- **What to work on**
Scan the entries below and extract each line with the word "Jockey" in it.

----------------------------------------

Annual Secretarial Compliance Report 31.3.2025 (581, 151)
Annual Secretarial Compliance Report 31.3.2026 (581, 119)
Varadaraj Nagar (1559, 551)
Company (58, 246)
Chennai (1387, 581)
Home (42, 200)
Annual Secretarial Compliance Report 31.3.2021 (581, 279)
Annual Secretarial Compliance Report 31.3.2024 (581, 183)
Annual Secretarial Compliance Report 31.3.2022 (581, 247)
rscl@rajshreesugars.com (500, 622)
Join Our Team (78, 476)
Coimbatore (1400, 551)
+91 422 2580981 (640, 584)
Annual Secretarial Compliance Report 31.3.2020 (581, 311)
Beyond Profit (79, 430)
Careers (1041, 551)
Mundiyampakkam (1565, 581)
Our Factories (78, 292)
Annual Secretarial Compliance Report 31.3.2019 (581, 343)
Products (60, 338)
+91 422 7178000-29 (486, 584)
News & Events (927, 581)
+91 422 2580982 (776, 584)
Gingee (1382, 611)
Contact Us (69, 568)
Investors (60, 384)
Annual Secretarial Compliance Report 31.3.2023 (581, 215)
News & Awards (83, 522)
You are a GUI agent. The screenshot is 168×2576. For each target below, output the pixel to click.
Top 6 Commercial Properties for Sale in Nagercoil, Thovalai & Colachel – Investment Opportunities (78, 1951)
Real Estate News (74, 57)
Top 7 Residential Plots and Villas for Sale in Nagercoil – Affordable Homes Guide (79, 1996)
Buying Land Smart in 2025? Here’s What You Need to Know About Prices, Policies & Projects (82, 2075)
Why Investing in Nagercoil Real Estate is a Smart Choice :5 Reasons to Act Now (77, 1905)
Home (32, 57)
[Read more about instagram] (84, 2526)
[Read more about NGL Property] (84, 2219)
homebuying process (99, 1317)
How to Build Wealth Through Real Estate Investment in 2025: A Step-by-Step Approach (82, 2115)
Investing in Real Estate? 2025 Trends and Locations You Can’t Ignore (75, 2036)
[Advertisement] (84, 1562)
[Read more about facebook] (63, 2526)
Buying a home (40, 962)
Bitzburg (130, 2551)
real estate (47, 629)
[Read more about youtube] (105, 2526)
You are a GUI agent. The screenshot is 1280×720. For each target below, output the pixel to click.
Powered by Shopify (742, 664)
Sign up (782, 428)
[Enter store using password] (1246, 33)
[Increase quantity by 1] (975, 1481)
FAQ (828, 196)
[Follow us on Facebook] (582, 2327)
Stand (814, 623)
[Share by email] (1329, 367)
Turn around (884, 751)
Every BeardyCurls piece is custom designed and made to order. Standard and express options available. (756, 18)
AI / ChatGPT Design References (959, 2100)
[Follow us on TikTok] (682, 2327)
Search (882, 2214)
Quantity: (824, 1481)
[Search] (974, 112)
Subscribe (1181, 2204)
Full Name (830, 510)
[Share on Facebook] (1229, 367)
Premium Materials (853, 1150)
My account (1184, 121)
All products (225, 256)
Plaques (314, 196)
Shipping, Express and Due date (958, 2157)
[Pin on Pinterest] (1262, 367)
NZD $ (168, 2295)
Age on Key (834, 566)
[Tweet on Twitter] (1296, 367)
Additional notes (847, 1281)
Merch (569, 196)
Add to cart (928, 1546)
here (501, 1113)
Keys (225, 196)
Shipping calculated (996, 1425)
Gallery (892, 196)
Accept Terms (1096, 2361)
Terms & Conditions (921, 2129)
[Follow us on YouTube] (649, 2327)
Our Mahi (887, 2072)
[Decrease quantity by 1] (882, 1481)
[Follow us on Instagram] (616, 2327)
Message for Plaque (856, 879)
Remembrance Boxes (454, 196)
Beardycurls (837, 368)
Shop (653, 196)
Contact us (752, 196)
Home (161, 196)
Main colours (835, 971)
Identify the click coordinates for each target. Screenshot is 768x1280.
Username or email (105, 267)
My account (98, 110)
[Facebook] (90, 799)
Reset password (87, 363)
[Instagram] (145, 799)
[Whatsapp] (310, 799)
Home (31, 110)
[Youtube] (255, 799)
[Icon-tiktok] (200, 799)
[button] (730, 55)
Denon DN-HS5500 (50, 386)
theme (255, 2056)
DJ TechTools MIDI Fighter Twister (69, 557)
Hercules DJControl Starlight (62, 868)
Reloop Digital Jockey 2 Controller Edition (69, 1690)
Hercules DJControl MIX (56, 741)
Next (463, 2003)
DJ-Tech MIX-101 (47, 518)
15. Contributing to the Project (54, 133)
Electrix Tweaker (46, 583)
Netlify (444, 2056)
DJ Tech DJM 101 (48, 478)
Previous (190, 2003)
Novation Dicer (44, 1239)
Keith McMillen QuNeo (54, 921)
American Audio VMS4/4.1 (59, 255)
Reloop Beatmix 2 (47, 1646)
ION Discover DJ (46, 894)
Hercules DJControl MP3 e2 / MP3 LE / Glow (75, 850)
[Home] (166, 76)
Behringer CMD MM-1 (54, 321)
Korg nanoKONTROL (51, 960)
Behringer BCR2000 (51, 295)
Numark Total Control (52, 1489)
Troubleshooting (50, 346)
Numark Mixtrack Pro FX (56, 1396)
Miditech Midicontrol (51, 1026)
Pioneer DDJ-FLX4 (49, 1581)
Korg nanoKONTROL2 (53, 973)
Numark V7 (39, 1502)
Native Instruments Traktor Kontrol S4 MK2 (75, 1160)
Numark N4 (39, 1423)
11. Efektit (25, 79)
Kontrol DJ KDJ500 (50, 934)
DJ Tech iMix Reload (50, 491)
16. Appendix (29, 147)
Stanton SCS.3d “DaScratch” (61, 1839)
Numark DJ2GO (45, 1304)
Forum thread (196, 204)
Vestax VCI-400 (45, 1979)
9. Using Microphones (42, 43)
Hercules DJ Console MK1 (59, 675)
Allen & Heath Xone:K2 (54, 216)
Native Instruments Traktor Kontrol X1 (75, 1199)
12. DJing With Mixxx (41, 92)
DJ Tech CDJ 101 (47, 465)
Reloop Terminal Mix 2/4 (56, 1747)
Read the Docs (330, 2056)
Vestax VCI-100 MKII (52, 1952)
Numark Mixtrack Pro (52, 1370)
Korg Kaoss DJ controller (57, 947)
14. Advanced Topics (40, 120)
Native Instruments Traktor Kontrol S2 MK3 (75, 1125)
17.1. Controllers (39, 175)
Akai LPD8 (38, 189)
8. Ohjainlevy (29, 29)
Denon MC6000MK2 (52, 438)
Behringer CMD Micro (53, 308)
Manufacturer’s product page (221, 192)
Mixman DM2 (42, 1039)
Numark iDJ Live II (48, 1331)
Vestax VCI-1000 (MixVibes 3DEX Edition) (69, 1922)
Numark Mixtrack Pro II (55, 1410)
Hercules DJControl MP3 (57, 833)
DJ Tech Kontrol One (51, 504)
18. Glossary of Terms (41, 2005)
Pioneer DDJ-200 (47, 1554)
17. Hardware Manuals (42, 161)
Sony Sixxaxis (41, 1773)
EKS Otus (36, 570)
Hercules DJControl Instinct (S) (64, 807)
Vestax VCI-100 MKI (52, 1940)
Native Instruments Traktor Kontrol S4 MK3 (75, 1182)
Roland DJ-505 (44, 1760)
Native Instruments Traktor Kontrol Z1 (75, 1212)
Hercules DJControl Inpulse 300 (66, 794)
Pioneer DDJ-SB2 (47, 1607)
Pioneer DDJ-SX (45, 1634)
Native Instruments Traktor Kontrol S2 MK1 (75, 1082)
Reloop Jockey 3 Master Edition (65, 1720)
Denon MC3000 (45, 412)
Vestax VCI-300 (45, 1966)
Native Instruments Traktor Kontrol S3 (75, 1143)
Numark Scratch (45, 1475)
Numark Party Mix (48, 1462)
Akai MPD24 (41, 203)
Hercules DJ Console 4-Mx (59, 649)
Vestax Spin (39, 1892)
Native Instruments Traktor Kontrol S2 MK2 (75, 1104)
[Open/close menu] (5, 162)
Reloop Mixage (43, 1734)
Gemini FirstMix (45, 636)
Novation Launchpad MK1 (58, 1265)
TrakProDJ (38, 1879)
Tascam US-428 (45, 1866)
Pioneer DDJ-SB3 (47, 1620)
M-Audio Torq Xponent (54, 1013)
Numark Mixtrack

----------------------------------------

- **Solution**
Reloop Digital Jockey 2 Controller Edition (69, 1690)
Reloop Jockey 3 Master Edition (65, 1720)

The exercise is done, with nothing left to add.